[Data in this exercise — start]

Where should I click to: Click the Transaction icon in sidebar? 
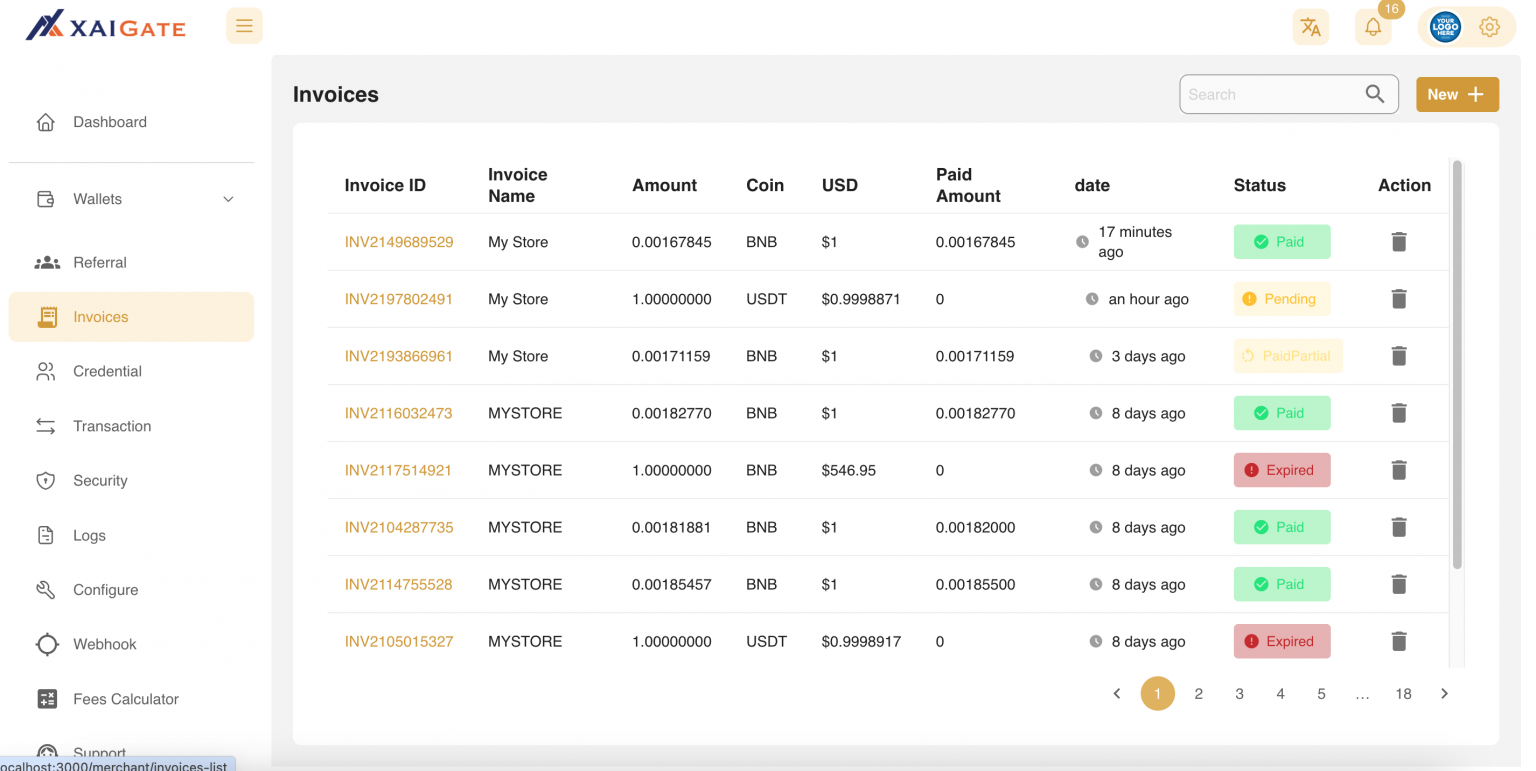45,425
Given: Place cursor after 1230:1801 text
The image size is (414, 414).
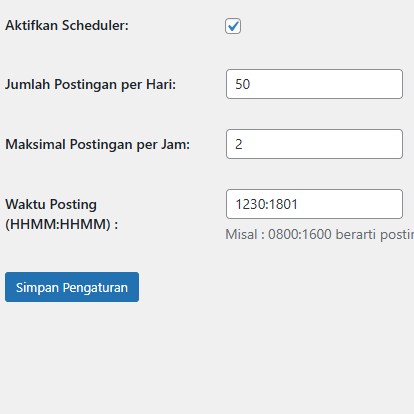Looking at the screenshot, I should point(299,204).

[Data in this exercise — finish]

Try it → Leave out the pictures and retype the rest of the entries exactly.

Solved exercise →
Where should I click to: Click the Transaction icon in sidebar? 
45,425
Given: Place cursor after 1230:1801 text
The image size is (414, 414).
Looking at the screenshot, I should point(299,204).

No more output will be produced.